If you skip the pie crusts (pure crap) altogether. If you use low- or no-fat evaporated milk, toppings, puddings and cream-pie fillings. If you cover these delights in fat/sugar-free fake whipped cream such as Cool Whip. You’ll never miss the crust, and your homemade angel food cake is far better tasting and far healthier than the store-bought version.Too much work? Cook large quantities and freeze meals. It’s just one meal a day, because lunch and breakfast and snacks are so simple even a man or teenager can fix them. Breakfast, if you haven’t yet decided to swap breakfast and supper (May 98 H&F), is a big bowl of whole-grain cold or hot cereal, buried in fruits and nuts, especially walnuts.
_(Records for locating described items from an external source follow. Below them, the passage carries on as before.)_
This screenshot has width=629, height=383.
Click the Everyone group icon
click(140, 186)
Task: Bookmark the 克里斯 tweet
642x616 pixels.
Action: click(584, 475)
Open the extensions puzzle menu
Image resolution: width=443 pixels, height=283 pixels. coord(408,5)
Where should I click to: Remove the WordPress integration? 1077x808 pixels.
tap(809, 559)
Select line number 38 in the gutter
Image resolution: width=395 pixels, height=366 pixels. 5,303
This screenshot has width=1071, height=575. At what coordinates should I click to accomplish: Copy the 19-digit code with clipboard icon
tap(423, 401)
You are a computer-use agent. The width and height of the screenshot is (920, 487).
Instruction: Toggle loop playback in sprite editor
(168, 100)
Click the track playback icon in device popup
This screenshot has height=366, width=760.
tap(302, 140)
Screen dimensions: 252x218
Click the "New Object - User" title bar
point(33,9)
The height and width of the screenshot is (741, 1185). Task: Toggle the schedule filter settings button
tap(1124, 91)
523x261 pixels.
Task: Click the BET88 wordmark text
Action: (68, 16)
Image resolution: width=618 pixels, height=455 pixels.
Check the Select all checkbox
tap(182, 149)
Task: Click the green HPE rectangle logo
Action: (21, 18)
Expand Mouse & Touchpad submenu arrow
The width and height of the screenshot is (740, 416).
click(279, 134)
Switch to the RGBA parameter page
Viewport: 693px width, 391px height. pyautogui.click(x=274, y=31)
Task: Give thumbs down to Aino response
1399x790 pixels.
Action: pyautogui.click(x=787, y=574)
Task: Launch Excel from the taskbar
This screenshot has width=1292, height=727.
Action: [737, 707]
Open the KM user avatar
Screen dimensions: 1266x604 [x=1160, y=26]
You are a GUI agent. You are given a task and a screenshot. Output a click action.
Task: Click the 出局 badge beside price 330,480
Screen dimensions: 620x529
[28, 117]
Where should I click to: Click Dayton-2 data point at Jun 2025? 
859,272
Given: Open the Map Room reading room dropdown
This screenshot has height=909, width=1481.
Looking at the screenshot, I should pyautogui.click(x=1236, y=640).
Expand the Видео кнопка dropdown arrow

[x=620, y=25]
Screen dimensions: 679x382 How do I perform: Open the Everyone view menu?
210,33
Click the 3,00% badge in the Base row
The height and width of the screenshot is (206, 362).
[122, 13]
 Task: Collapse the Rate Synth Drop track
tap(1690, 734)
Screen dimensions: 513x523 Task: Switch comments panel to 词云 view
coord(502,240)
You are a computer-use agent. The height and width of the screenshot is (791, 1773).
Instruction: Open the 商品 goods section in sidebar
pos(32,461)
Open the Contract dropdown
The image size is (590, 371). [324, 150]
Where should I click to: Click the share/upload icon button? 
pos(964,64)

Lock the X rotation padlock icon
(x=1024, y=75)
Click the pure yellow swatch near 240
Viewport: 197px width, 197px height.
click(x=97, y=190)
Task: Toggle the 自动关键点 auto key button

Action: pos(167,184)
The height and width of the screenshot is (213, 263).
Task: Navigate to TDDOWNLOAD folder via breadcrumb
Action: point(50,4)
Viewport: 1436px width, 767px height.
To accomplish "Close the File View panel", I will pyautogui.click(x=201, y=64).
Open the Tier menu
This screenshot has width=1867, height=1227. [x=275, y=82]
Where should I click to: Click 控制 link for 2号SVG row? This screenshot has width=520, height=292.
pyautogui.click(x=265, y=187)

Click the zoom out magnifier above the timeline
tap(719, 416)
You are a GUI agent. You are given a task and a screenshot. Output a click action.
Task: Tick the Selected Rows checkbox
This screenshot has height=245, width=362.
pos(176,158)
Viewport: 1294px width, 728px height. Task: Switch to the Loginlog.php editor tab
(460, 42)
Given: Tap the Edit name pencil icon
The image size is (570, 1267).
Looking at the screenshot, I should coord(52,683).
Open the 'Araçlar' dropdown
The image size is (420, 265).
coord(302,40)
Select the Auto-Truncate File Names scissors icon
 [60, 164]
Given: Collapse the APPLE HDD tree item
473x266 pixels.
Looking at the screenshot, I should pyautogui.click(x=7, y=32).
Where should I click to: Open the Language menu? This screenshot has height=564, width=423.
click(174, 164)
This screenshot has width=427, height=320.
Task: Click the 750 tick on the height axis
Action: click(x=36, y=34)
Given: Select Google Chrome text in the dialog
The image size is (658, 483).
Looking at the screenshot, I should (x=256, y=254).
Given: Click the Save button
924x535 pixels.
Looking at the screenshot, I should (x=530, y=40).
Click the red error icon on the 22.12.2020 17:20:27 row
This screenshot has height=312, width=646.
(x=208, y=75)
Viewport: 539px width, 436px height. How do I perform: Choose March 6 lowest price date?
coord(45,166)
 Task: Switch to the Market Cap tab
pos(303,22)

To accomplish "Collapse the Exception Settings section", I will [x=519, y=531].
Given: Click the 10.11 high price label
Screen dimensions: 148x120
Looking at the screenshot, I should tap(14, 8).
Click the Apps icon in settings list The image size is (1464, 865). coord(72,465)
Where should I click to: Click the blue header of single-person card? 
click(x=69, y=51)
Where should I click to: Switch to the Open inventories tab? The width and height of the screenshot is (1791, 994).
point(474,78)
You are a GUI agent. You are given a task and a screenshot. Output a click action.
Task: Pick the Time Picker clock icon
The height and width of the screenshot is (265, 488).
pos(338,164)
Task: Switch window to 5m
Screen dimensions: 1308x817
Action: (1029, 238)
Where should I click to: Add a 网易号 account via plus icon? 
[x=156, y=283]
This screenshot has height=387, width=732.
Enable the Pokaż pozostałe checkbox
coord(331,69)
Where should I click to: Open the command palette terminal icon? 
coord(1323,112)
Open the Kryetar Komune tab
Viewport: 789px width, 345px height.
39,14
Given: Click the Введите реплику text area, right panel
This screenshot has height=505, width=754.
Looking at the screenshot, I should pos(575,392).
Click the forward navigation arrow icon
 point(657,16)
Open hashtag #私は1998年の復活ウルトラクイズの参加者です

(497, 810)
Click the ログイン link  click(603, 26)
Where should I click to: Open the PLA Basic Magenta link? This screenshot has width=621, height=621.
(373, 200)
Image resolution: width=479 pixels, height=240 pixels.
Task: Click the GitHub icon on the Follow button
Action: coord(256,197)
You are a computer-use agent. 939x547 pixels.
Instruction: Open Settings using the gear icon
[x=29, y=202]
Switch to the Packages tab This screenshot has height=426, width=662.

Throw a heap of dried fruit chunks (raisins are great) in the oatmeal (the real version, not the instant crap) along with the brown sugar and cinnamon while it’s cooking. Serve with whole wheat toast or low-fat, high-fiber muffins and one of the fat-free liquid butter/margarine substitutes. Add eggs now and then. Don’t skimp on breakfast; it’s vital to your energy and to weight management. Lunch is some combination of whole wheat bread, peanut butter, occasionally a little fresh-sliced lean deli meat and low-fat cheese and mustard, beans, fruit, salad, low-fat fruit yogurt, a hard-boiled egg, a low-fat sub on a whole wheat bun. Sweeten anything to taste with Equal or Splenda.
If you eat this way and remain overweight, the obvious solutions include more veggies, fruit, and whole grains, less crap, and more exercise. Most people manage their weight fine this way, and our hearts love it. Now go play and work up a good appetite.
That’s the way to manage your weight and health.